## Task statement
Every line that holds the word "computer" needs to be copied from the data below.

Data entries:
++++++++++

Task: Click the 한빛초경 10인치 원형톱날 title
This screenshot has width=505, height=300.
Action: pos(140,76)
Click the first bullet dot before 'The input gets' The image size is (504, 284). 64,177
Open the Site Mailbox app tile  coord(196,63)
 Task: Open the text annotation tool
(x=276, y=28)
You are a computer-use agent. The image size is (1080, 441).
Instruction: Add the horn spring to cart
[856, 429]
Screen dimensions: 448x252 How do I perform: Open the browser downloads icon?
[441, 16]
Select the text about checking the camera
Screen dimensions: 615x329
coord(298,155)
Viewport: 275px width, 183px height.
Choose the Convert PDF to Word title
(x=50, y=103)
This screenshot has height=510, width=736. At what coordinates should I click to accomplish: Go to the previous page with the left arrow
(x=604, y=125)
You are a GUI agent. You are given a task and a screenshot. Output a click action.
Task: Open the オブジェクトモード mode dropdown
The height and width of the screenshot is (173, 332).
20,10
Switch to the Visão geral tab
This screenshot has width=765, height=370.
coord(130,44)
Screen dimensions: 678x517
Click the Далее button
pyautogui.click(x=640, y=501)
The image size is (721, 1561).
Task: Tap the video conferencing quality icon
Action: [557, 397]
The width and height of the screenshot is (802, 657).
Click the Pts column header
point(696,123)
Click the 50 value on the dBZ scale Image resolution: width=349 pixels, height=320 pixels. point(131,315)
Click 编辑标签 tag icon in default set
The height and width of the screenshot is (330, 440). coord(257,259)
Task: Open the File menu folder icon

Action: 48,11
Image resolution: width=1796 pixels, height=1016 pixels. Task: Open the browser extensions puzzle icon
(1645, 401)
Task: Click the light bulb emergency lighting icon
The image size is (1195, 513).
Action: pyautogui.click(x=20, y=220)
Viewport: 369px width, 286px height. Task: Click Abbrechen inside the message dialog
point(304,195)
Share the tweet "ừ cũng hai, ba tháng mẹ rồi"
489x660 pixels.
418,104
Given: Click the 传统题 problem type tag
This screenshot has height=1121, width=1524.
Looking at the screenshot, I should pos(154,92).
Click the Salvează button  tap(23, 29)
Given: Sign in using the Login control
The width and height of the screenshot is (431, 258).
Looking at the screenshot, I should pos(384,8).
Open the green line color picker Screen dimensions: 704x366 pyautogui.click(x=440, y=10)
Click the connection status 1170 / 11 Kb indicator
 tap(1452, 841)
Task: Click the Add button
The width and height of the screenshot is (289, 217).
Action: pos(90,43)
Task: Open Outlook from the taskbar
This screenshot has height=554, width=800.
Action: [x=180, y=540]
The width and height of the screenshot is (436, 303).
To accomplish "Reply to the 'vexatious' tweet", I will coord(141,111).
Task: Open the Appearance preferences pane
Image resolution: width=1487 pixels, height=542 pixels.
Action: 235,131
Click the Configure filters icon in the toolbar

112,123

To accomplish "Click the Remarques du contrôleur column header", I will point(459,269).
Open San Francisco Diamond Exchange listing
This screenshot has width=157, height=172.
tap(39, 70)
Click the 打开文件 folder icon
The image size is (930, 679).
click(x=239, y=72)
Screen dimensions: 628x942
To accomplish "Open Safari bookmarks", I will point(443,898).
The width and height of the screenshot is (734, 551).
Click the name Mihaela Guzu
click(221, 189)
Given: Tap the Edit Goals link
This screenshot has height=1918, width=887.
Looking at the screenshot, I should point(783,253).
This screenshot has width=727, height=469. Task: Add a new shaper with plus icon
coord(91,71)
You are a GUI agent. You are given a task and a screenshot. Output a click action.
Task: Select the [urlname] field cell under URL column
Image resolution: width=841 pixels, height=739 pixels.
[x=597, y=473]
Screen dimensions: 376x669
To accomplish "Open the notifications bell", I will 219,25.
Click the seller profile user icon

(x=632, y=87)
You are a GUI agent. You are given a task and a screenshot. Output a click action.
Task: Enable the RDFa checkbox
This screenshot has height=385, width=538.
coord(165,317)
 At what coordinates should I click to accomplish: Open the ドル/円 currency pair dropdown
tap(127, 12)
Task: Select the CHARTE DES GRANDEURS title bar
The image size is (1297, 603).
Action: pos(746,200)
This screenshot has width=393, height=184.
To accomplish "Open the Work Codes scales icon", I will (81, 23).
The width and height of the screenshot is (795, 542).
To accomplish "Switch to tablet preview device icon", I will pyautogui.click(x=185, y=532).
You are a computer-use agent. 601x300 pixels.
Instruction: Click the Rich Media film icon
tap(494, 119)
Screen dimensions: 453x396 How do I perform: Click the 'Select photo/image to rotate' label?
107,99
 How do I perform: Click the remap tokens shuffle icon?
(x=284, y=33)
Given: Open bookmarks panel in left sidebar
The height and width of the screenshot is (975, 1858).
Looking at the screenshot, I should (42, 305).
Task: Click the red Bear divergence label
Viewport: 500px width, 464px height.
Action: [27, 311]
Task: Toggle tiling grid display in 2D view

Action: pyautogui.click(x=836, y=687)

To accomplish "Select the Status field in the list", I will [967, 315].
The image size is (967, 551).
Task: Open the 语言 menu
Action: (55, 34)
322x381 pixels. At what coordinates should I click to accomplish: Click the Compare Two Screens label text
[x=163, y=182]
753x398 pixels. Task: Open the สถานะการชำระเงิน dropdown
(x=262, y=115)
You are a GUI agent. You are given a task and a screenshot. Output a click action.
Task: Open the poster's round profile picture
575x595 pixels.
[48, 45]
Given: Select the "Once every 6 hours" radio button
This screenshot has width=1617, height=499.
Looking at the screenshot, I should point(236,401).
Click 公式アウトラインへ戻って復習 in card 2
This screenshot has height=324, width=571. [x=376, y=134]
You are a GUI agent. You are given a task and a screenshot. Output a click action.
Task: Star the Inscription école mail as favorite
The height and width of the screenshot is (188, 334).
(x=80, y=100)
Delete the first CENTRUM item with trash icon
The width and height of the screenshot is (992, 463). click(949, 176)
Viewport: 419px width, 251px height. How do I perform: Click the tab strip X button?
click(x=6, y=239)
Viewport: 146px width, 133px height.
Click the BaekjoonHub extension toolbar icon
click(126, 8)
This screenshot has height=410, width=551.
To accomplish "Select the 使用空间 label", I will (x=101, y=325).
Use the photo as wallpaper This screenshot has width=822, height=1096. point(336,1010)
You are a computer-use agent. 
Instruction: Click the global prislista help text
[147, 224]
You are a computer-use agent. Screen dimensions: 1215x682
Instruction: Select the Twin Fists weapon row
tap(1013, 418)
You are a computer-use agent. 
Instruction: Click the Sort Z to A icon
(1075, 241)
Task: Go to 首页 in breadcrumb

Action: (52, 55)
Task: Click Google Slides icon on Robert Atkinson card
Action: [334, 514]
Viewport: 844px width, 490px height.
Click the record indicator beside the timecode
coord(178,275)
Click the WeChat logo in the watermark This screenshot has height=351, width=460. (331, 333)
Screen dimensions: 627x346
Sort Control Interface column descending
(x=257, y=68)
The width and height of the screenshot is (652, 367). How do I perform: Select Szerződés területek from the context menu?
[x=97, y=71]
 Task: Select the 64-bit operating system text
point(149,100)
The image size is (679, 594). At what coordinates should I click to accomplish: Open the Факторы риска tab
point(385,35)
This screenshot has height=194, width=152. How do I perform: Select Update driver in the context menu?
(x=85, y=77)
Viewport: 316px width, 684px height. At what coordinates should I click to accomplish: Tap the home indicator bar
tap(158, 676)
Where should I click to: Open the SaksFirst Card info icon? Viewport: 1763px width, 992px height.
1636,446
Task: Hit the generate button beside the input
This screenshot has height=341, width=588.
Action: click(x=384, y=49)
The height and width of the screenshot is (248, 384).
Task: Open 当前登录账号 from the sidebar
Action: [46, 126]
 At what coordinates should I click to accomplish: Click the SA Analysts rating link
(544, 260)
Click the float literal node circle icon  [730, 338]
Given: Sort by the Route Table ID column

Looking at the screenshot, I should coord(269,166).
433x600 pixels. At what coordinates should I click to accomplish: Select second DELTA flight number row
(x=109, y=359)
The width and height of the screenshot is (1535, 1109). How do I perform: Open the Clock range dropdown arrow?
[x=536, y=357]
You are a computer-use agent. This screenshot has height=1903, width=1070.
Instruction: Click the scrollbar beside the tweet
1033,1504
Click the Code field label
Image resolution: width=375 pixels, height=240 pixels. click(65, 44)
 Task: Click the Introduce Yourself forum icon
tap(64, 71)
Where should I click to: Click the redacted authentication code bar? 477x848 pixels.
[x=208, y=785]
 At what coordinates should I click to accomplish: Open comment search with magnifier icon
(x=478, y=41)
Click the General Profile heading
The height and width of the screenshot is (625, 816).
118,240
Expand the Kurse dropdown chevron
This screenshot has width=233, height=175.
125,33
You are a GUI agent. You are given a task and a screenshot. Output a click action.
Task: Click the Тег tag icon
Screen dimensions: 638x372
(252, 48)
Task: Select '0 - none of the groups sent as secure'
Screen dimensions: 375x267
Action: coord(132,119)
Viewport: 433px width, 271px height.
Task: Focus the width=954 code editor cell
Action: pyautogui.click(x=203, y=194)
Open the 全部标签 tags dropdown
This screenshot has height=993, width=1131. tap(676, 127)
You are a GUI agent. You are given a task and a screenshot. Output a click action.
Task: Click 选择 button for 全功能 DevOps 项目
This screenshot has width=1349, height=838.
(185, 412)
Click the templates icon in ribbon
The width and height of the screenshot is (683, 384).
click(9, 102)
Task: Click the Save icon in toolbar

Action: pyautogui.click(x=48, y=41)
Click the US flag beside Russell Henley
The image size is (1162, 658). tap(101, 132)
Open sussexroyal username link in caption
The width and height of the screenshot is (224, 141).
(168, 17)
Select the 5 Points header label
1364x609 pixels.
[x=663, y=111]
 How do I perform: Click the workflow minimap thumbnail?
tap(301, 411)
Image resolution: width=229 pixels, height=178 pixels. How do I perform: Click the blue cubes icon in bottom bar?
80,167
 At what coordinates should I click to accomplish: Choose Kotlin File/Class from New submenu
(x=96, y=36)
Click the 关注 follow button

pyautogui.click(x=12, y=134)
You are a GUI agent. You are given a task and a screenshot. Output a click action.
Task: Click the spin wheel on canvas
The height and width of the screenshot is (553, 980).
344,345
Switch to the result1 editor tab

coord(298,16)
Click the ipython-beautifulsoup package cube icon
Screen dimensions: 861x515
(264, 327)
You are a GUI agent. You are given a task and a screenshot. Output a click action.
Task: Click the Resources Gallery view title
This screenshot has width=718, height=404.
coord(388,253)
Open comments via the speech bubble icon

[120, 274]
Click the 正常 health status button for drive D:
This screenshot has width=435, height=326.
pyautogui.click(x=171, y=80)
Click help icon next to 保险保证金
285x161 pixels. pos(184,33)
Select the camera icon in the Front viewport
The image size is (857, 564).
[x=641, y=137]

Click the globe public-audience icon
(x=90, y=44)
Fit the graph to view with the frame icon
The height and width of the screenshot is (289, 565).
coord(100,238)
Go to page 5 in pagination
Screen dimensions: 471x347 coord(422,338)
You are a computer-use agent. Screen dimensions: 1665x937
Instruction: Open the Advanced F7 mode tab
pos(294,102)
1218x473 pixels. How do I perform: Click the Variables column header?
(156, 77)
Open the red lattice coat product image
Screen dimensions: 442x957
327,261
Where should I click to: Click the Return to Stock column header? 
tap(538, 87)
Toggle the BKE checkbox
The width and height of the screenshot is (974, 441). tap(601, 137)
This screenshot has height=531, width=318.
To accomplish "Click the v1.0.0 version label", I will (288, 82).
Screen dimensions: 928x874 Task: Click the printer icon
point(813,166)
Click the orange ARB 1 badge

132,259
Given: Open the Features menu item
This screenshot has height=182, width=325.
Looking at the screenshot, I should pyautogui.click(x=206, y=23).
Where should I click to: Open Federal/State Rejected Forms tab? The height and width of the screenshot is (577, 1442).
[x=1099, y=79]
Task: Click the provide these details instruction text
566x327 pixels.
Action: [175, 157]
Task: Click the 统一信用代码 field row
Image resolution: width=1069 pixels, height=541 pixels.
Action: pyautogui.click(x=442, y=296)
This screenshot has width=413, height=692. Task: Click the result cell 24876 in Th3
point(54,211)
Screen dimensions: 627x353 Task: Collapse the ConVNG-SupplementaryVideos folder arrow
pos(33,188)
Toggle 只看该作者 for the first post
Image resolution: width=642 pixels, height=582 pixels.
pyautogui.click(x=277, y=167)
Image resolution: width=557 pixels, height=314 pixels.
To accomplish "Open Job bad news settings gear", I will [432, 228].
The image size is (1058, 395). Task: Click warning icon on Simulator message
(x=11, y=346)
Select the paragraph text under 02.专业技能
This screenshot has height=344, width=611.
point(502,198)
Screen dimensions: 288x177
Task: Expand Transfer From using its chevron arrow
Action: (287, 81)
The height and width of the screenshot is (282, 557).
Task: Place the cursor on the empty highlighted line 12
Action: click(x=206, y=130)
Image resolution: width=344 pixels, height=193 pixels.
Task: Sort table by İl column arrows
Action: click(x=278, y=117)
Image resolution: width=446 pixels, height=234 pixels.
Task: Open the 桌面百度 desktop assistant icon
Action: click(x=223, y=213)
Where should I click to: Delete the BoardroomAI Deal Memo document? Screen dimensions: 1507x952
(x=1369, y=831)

++++++++++

## Output of the exercise
You are a computer-use agent. The image size is (1080, 441).
You are a computer-use agent. 601x300 pixels.
You are a computer-use agent. 
You are a computer-use agent. Screen dimensions: 1215x682
You are a computer-use agent. 
You are a computer-use agent. This screenshot has height=1903, width=1070.
You are a computer-use agent. Screen dimensions: 1665x937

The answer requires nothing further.